Records to process:
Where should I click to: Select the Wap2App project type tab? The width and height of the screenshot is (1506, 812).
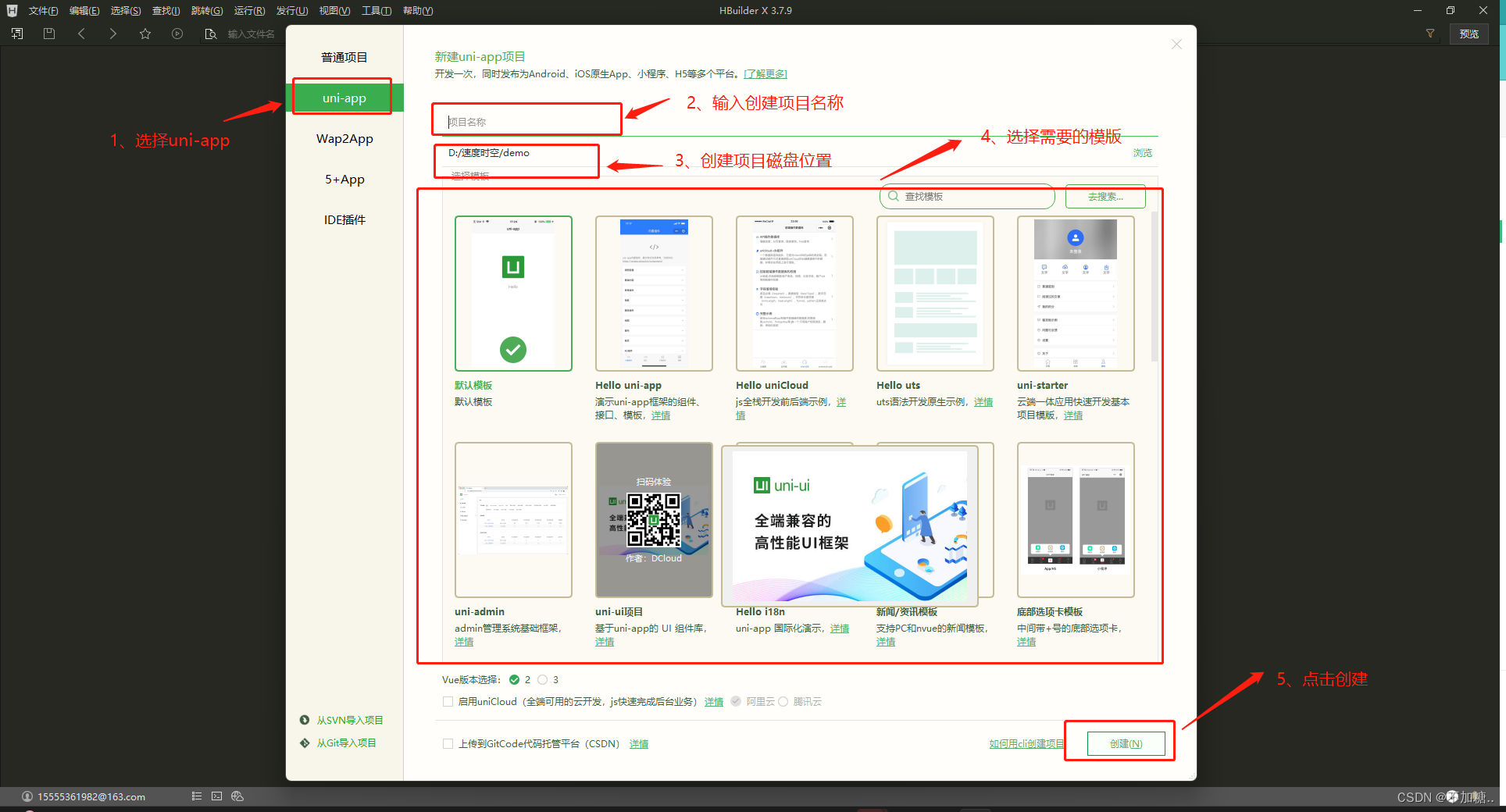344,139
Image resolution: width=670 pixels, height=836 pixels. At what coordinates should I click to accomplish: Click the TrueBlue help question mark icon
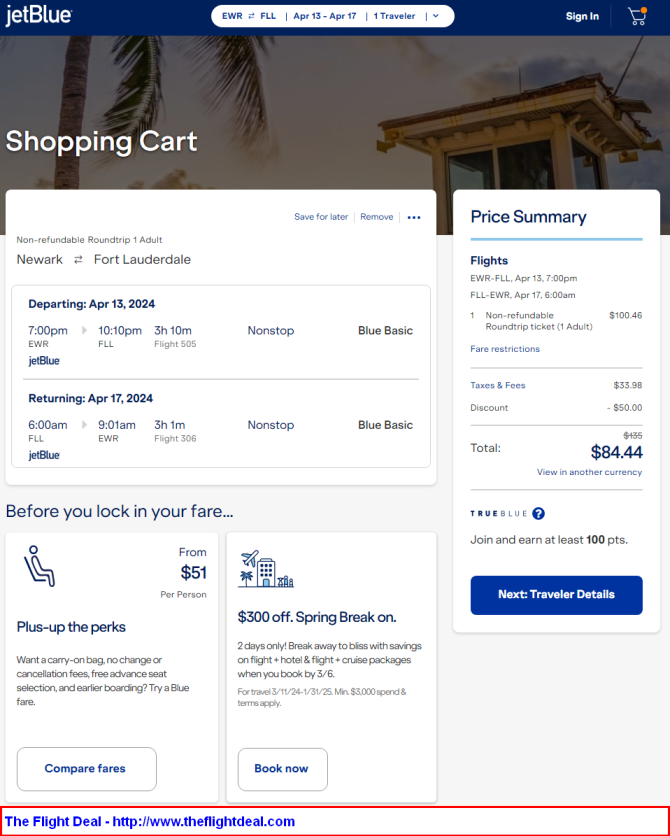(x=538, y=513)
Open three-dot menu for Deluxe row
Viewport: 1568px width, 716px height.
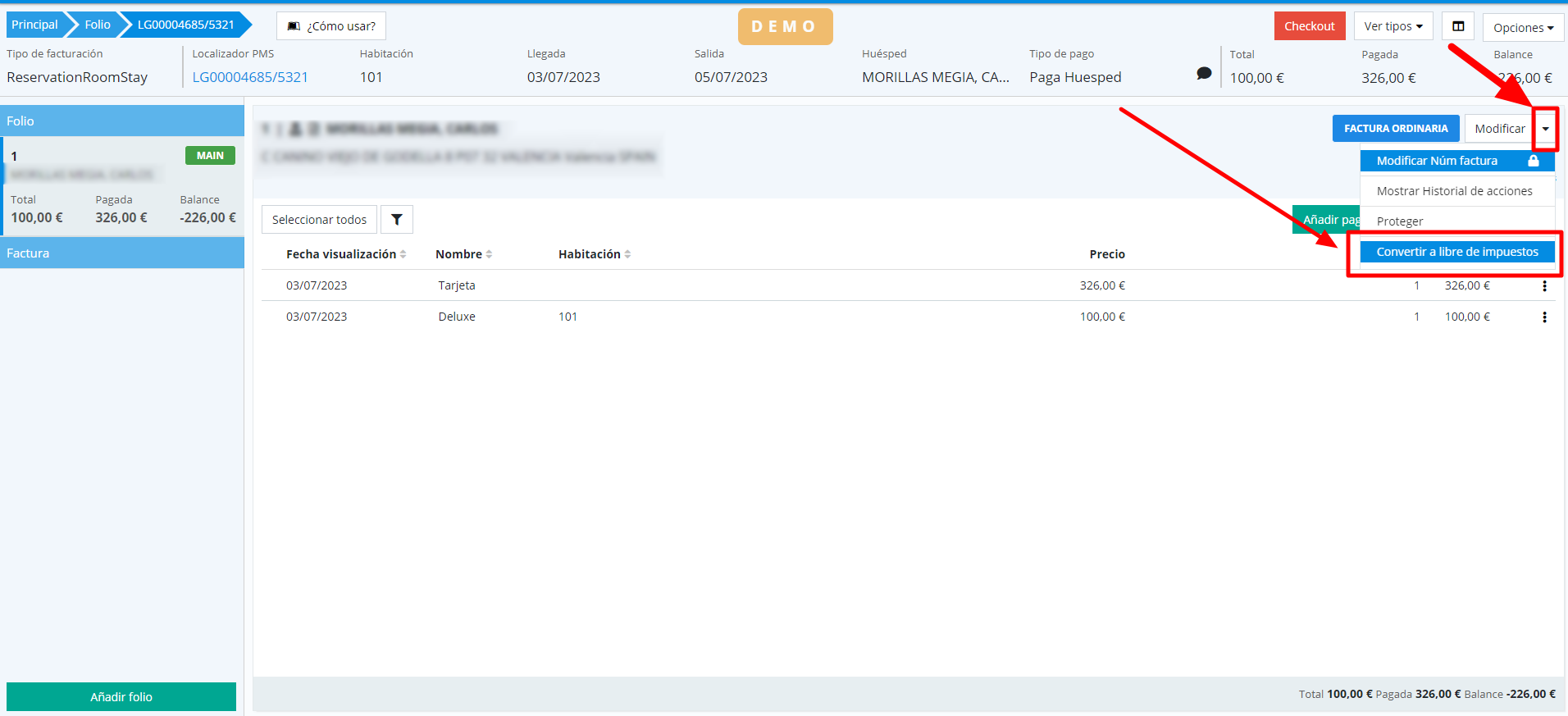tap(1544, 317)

Exercise prompt: Transcribe the whole of the data exactly, minus any pictures.

Your solution:
Where should I click to: Select the Wap2App project type tab? The width and height of the screenshot is (1506, 812).
344,139
Image resolution: width=670 pixels, height=836 pixels. At what coordinates should I click to accomplish: Click the TrueBlue help question mark icon
(x=538, y=513)
Open three-dot menu for Deluxe row
Viewport: 1568px width, 716px height.
tap(1544, 317)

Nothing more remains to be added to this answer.